Description of the task
Please transcribe exactly the line that holds "This screenshot has width=768, height=575." and all lines that follow it to the end of the records below, omitting any pictures.

Input
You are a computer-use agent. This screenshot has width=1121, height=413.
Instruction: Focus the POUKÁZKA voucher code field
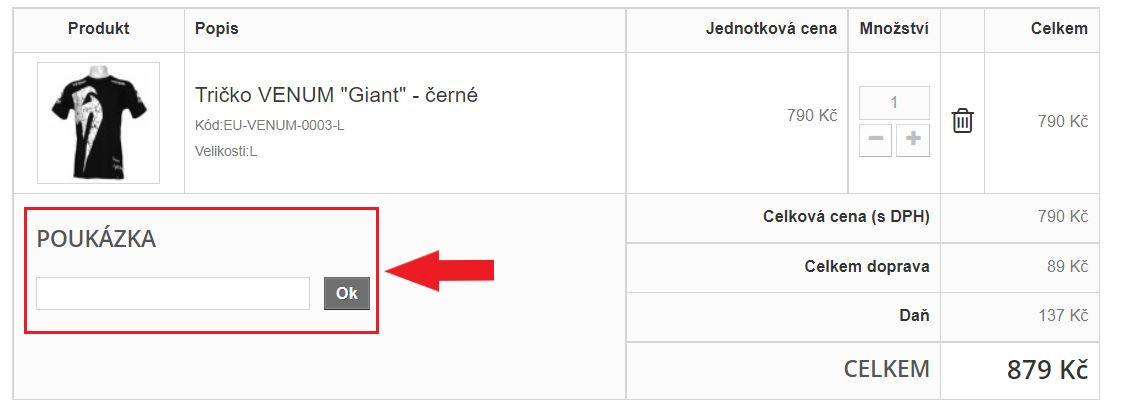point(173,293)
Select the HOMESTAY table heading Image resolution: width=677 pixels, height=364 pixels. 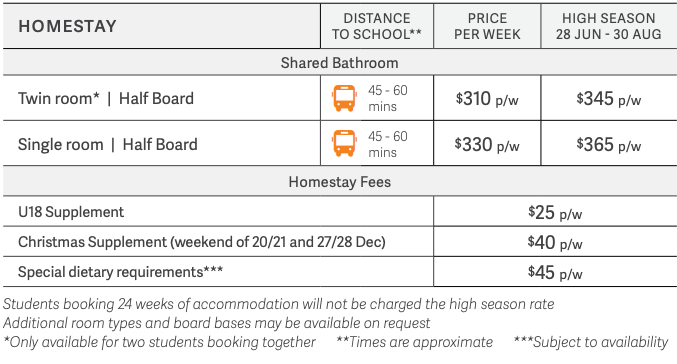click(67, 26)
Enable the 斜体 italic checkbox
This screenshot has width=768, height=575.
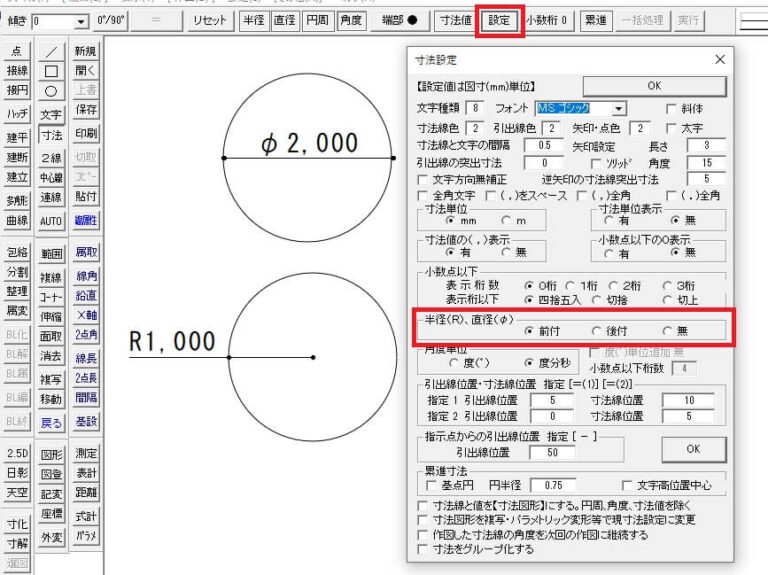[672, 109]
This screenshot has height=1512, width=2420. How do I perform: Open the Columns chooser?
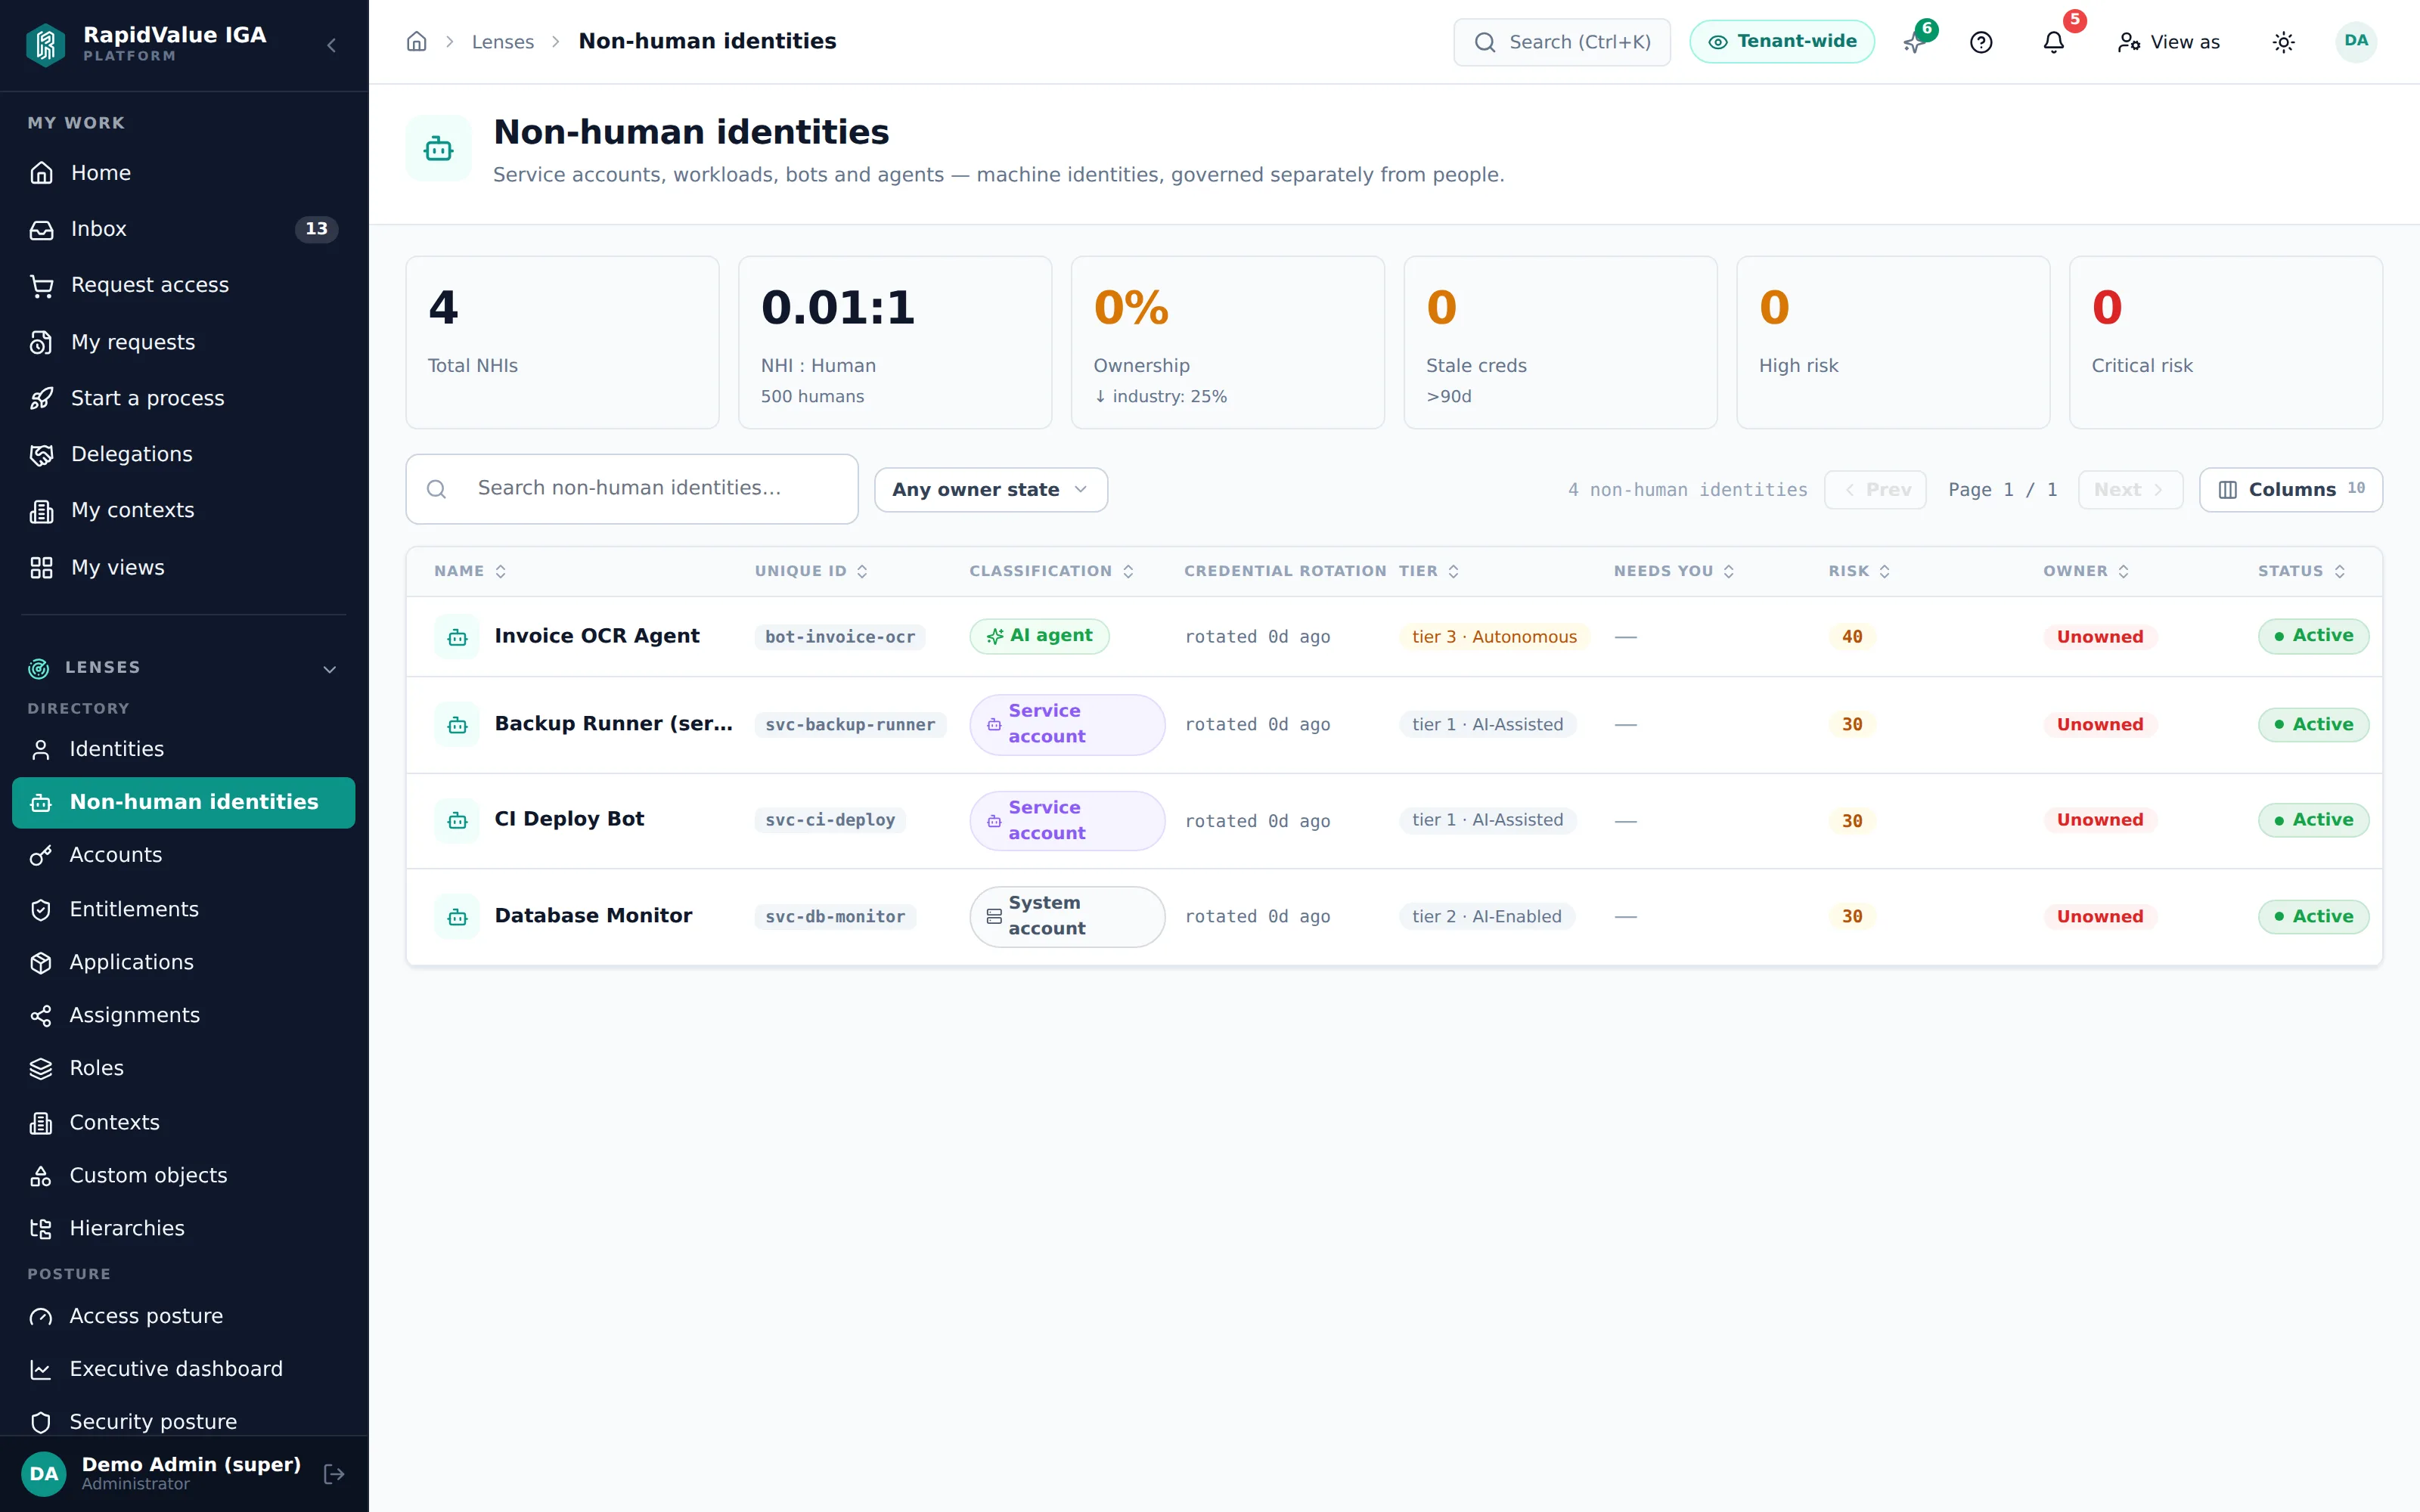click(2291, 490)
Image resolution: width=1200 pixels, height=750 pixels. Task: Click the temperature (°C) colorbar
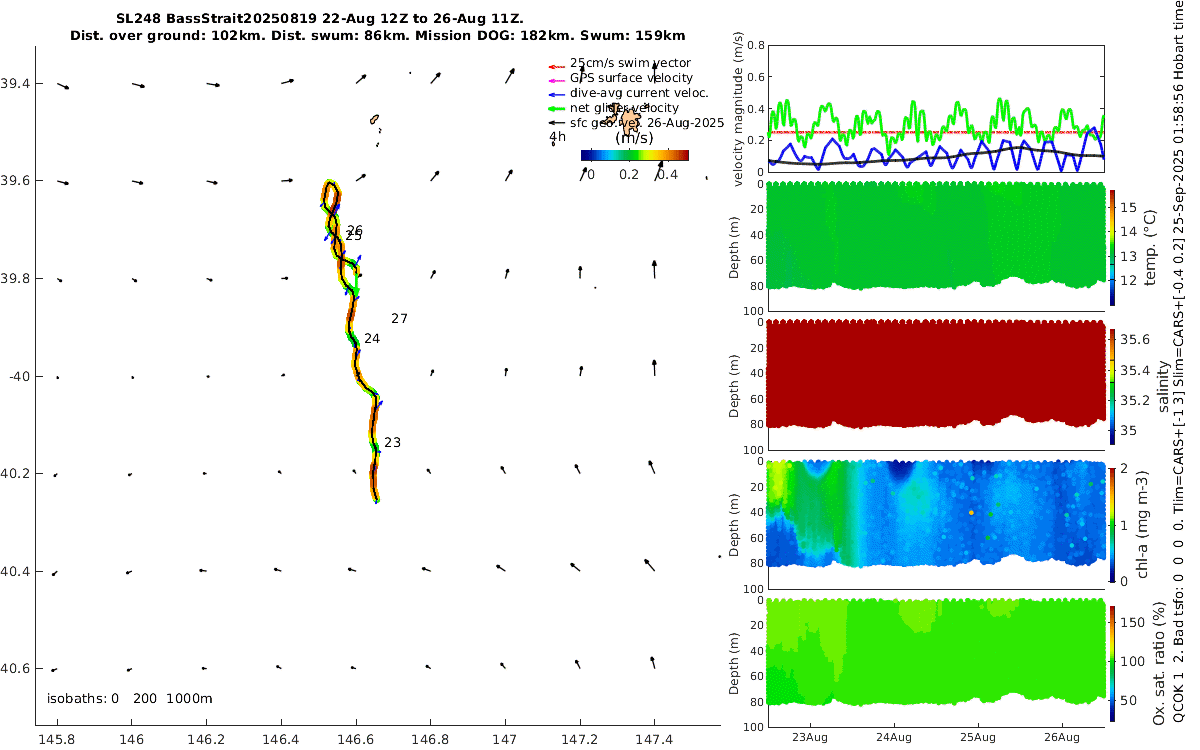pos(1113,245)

Task response
This screenshot has width=768, height=575.
[672, 109]
This screenshot has height=1512, width=2420. How do I perform: Open the Columns chooser?
click(2291, 490)
Image resolution: width=1200 pixels, height=750 pixels. Task: Click the temperature (°C) colorbar
pos(1113,245)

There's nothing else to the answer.